Extract
○ ○ ○ ○ ○ ○ ○

JohnBartlett / google-email-uploader-mac

Automatically exported from code.google.com/p/google-email-uploader-mac
Other
0 stars 0 forks source link

-- Invalid RFC 822 Message: Date header "Fri May 26 10:01:06 PDT 2000" is invalid. -- #5

Open GoogleCodeExporter opened 8 years ago

GoogleCodeExporter commented 8 years ago
What steps will reproduce the problem?
  1. uploading an OLD (1992!) Eudora mbox !

What is the expected output? What do you see instead?
  expected smooth import ..
  saw several messages: "The operation couldn’t be completed. (Invalid RFC 822 Message: Date 
header "Fri May 26 10:01:06 PDT 2000" is invalid.)"  Many other 
messages in the file 
were imported successfully.

○ ○ ○ ○ ○ ○ ○

Objectives
1. Answer these about the issue report on the email uploader, one per line:
(a) What kind of mailbox was being uploaded, and from what year?
(b) Which Date header value was called invalid?
(c) Where was the project automatically exported from?
2. From the issue report on the email uploader, output the passage from "Automatically exported from" to "you see instead?", unchanged.
3. Go on with the issue report about the email uploader's invalid Date header from the point where it stops.

○ ○ ○ ○ ○ ○ ○

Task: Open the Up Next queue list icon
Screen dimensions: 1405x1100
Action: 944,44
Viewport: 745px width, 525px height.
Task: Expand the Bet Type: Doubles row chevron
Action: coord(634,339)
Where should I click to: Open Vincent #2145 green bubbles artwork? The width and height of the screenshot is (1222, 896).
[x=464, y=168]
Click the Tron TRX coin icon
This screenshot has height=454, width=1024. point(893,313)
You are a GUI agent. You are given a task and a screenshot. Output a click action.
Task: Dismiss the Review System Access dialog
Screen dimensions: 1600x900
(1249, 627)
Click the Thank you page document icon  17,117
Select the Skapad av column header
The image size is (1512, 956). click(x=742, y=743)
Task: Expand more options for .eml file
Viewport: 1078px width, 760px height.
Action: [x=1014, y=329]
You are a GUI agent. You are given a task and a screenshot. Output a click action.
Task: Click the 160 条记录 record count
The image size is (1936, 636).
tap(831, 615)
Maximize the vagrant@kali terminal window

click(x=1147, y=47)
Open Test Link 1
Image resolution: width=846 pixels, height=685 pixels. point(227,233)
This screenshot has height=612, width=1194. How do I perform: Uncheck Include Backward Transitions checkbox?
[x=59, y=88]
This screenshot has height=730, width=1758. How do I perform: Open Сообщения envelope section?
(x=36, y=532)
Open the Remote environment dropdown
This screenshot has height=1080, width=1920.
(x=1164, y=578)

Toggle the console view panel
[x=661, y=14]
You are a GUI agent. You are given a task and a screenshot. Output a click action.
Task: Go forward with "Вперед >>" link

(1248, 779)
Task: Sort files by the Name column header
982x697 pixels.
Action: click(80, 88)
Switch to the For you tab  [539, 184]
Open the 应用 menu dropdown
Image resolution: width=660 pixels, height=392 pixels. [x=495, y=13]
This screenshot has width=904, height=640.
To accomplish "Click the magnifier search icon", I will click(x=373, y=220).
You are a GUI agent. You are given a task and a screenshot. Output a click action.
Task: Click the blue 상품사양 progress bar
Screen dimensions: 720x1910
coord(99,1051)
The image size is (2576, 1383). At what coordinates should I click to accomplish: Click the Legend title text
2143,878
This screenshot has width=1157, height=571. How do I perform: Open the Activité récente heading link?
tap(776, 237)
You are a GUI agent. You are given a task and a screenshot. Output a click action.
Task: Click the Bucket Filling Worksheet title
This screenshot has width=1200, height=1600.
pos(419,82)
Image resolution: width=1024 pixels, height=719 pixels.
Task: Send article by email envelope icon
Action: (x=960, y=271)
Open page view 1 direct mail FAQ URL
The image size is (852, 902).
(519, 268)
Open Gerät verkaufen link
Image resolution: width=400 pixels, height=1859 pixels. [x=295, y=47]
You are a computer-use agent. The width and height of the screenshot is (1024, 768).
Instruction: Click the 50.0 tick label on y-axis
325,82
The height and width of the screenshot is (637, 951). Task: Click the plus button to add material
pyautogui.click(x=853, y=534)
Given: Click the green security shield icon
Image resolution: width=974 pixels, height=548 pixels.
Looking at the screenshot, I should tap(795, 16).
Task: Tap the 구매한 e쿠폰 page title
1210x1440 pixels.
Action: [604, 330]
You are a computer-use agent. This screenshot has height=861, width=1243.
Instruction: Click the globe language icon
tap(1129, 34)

○ ○ ○ ○ ○ ○ ○

Answers to the exercises
1.
(a) A Eudora mbox from 1992
(b) "Fri May 26 10:01:06 PDT 2000"
(c) code.google.com/p/google-email-uploader-mac

2.
Automatically exported from code.google.com/p/google-email-uploader-mac
Other
0 stars 0 forks source link

-- Invalid RFC 822 Message: Date header "Fri May 26 10:01:06 PDT 2000" is invalid. -- #5

Open GoogleCodeExporter opened 8 years ago

GoogleCodeExporter commented 8 years ago
What steps will reproduce the problem?
  1. uploading an OLD (1992!) Eudora mbox !

What is the expected output? What do you see instead?

3.
What version of the product are you using? On what operating system?
  1.0 / Mac OS X 10.6.2

Please provide any additional information below.
   I have kept the log and the import file if you need them but I'm not going to put them here!!

Original issue reported on code.google.com by gavineadie on 30 Jan 2010 at 2:30

GoogleCodeExporter commented 8 years ago
I did some more digging and the mbox I'm importing is more complicated than I 
thought.  Also, looking at the 
source code, I see the error presented is coming back from the server.  I'll 
look at the exact headers sent by 
gmum to see how they are invalid (I suspect gmum is having to construct a 
"Date:" with insufficient or 
confusing information).

FWIW: Here's a truncated version of a failing message.  Note the original 
headers are moved to a 'quotation' in 
the message body .. I believe this was done by Apple's AOCE/PowerTalk mailer.  
It may turn out that I have to 
pre-process these mbox's before feeding them to gmum ... more later.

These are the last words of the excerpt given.